Auf! Lauf! Rämpele!

Gestern habe ich mir neue Laufschuhe geholt. Sie gehören eingeweiht. Mh-hm. Es ist mal wieder schrecklich neblig. Das wird eine gewaltige Anstrengung, die Laufklamotten aus dem Schrank zu holen. Oder soll ich bis 9 Uhr warten? Dann soll sich der Nebel aufgelöst haben.

Ich denke an gestern: da war ideales Laufwetter! Wir haben beim Lauftreff nämlich die Wintersaison gestartet und laufen jetzt samstags. Das bedeutet, wir können bei Tageslicht starten und kommen auch vor der Dämmerung zurück. Gestern war es mild und nur ein wenig bewölkt, am Ende strahlte sogar die Sonne ins Gesicht, als wollte sie uns belohnen, das die beiden Walkerinnen und wir drei von der Laufgruppe zeitgleich ins Ziel kamen. Obwohl wir nur neun Kilometer gerannt sind, haben Bernd und ich unsere Mitläuferin durch unser hohes Tempo ganz schön außer Atem gebracht. Nicht etwa, dass sie nicht mehr hätte weiterlaufen können, aber sie hatte nicht mehr genug Luft für ganze Sätze. Was haben wir über unsere neuen Zugänge in unserer Zitatensammlung gelacht! Am besten gefiel uns dieser Satz aus ihrem Mund: „Es ist nie zu spät, eine gute Kindheit zu haben.“ Da mag nun der geneigte Leser ins Grübeln kommen und überlegen, wie die richtige Langversion dieses Satzes lauten könnte!
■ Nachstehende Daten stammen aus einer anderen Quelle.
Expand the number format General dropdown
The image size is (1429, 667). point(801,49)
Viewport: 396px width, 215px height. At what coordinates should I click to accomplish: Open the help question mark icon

Aber genug in Erinnerungen geschwelgt, jetzt gilt es, neue zu sammeln. Also laufe ich los in den Nebel hinein. Wie ein Tuch legt er sich über Wald und Flur und dämmt die Geräusche des so schon stillen Morgens. So dicht ist er, dass im Wald das Wasser von den Blättern tropft. Oberhalb von Neckarkatzenbach sehe ich, wie ganz weit hinten am Umlaufberg Sonnenstrahlen durch die Nebelschicht brechen und eine Wiese beleuchten wie das Flutlicht ein Fußballstadion. Sofort beschleunige ich meine Schritte, was kein Problem ist, denn es geht bergab. Außerhalb des Ortes begegne ich heute den einzigen beiden Walkerinnen und begrüße sie freundlich: „Wir sind uns auch schon begegnet!“ Ihr fragender Blick verrät, dass sie mich nicht erkennen. Also sowas! „Ihr seid zu früh losgegangen!“, meine ich dann noch. Sie blicken sich um und sehen die Sonne, lachen und meinen, sie kehren nachher in die Sonne zurück. Ich renne weiter, denn ich will ja den Platz an der Sonne; und kaum leuchtet sie auf meine Wangen, da spüre ich förmlich, wie die Glückshormone in das Blut strömen. Ich gehe sogar ein paar Schritte, um die wärmenden Sonnenstrahlen zu genießen. Hinter Guttenbach den Berg hinauf verschwindet der Weg dann allerdings wieder in dichten Nebelschwaden, aber was soll's, ich habe genug Glücksgefühle für den restlichen Tag angespart. Zumal später im Mörtelsteiner Wald die Sonne doch tatsächlich den Nebel verscheucht: ein erhebender Anblick. Nun ist es nicht mehr weit: nur noch ein Rämpele hinauf (auch eine Reminiszenz an gestern), dann geht es nur noch bergab bis nach Hause.